Ben Lewis
This is an introduction to the MediaWiki API; MediaWiki is the software that runs Wikipedia and associated projects (and the CDSW wiki!), and it exposes an API that lets users write queries and get information back about practically any part of Wikipedia. The site I linked to describes the API and all its various features, in more depth than we'll cover here.
import requests
ENDPOINT = 'https://en.wikipedia.org/w/api.php'
wp_call = requests.get(ENDPOINT + '?'
+ 'action=query&'
+ 'prop=links&'
+ 'titles=User:Zen-ben&'
+ 'continue=&'
+ 'format=json')
What we have above is a call to the Wikipedia API. I've broken this apart into separate, concatenated stanzas to make each section stand alone, but it would work as one string too. This makes explaining each part easier, and provides a clean segue into the next way we'll call this code.
The string https://en.wikipedia.org/w/api.php
is the endpoint for this call;
this is the URL for the API itself. The part of the URL after the question mark
is called the query, and it defines the work you want the API to perform.
In order to avoid writing the same string over and over again, as well as avoid
errors, I've declared a variable called ENDPOINT
for this specific string.
(It's all-caps to remind me to never write anything to it, only to read from
it.) We'll be using this string every time we make a request.
A query is a list of parameters you pass to a server as a part of a URL; not
every URL has them (in fact, most sites you browse to don't have them. They're
only really common when interacting with APIs.) The query in our request above
is everything that comes after the question mark; it separates the query from
the path, which in this case is /w/api.php
. The query is composed of
parameter/value pairs, which have the form parameter=value
and are separated
with ampersands (&
).
By setting action=query
, we're requesting information from the Wikipedia
servers. Note that this query is unrelated to the query string; if we wanted
to edit Wikipedia via the API (which is possible, the syntax is different and
outside the scope of this session), we would write action=edit
instead.
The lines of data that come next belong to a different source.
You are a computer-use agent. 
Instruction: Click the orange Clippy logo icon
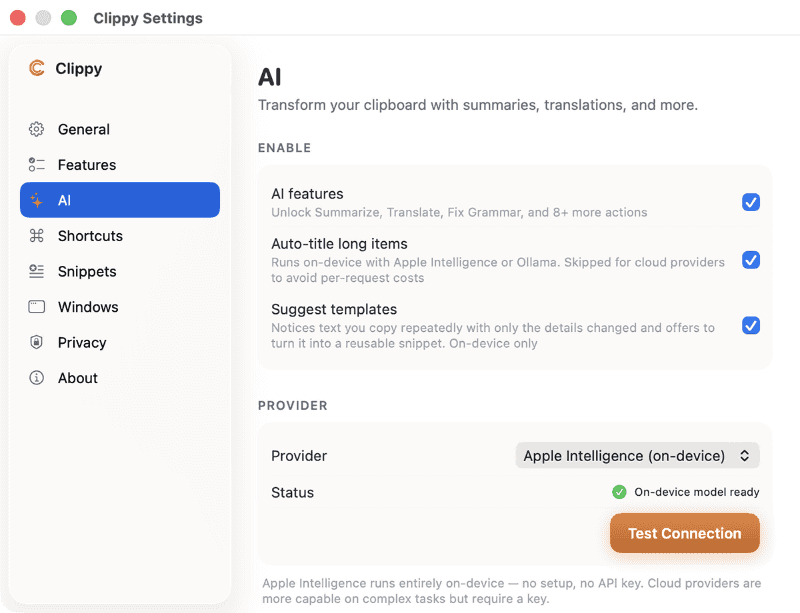click(x=37, y=68)
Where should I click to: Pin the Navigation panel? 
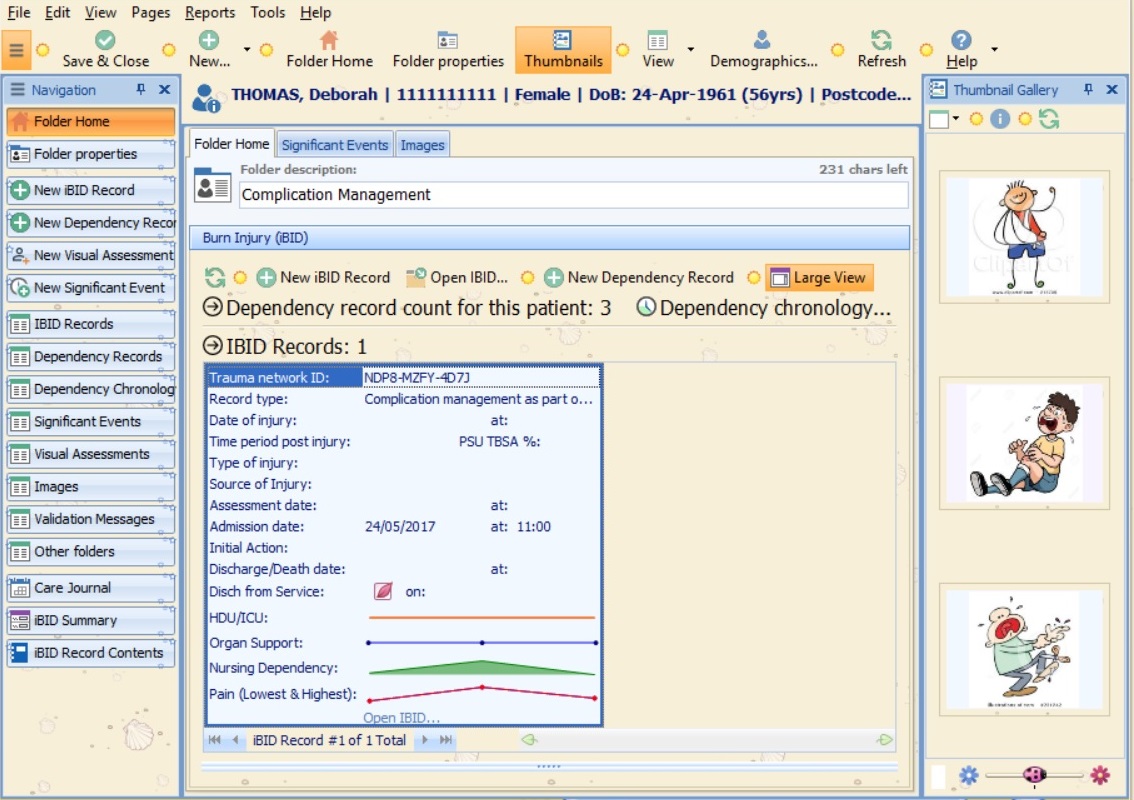141,90
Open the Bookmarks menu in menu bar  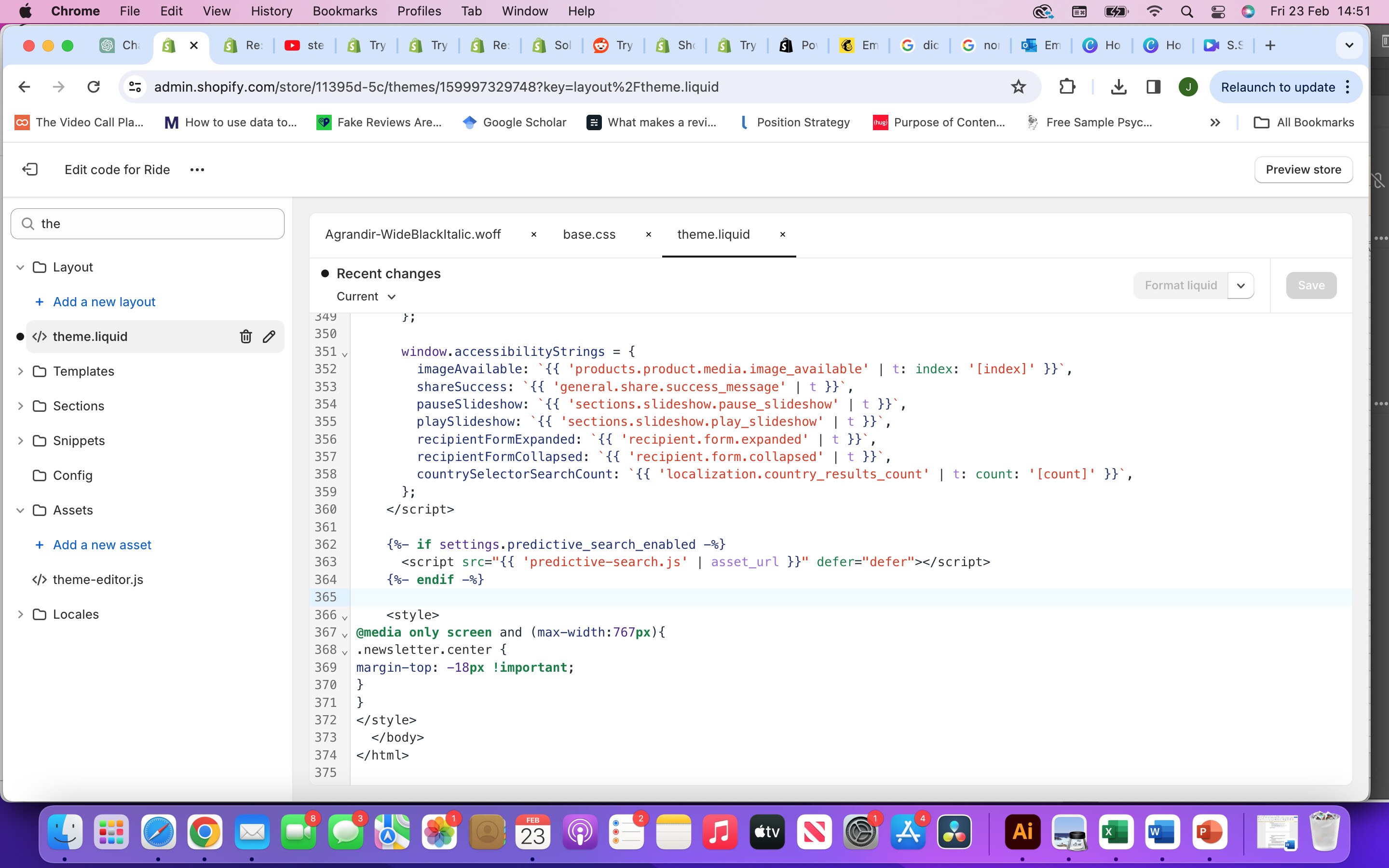point(344,11)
The
action
parameter is required in a MediaWiki API call.
Using prop=links
tells the API we want information about links on a page (or
pages) that we haven't specified yet. (That's in another parameter.)
The field titles=User:Zen-ben
specifies that this query should return results
about the page about the "User:Zen-ben" page; this is my user page on
Wikipedia. If you go to https://en.wikipedia.org/wiki/User:Zen-ben, you'll see
that the format of the address to actually view my user page is the same as the
requested format here. This is not a coincidence; if you want to try another
page, look it up on Wikipedia and switch that name in here instead. (I recommend
experimenting!)
By supplying continue=
with our query, we can get additional data in further
responses if there's more to our query than the response provides. (We'll use
this later.) Note that this paramter is supplied without a value. This is
acceptable.
The data we get back from the Wikipedia API needs to have some structure; when
we provide the format=json
string, we are requesting that our response be
formatted in JSON, which we have easy ways to handle (in particular, requests
has good support for it already.)
After calling the Wikipedia API, we have a response stored in the wp_call
variable. If we want to do anything with it, though, we need it in a form we
know how to deal with.
response = wp_call.json()
This aptly-named function turns the JSON response we got from Wikipedia into a
dictionary we can access. From here, we can start looking for interesting
pieces. To start, we'll just iterate through the responses we have. You can go
ahead and just see the structure of response
by typing it at your console;
you'll see that it's a dictionary with dictionaries inside of it.
When you first get a response from a web API, it can be hard to tell what's
actually in the response. Printing the JSON will tell you something, but it's
hard to read and very dense. After expanding the JSON into a dictionary with the
json()
function, you can explore the contents of the dictionary:
>>> response.keys()
dict_keys(['continue', 'query'])
This tells us we have two keys in the response dictionary, 'continue'
and
'query'
. We'll leave the 'continue'
key alone for now, and focus on
'query'
for the time being. The 'query'
key is actually the response to the
query we just made, somewhat confusingly, but we can now explore what it is. The
fastest way to check is to use the type()
function to see what type the value
is:
>>> type(response['query'])
<class 'dict'>
This tells us that response['query']
is a dictionary, so we can call .keys()
on it:
>>> response['query'].keys()
dict_keys(['pages'])
So there's only one key in the response['query']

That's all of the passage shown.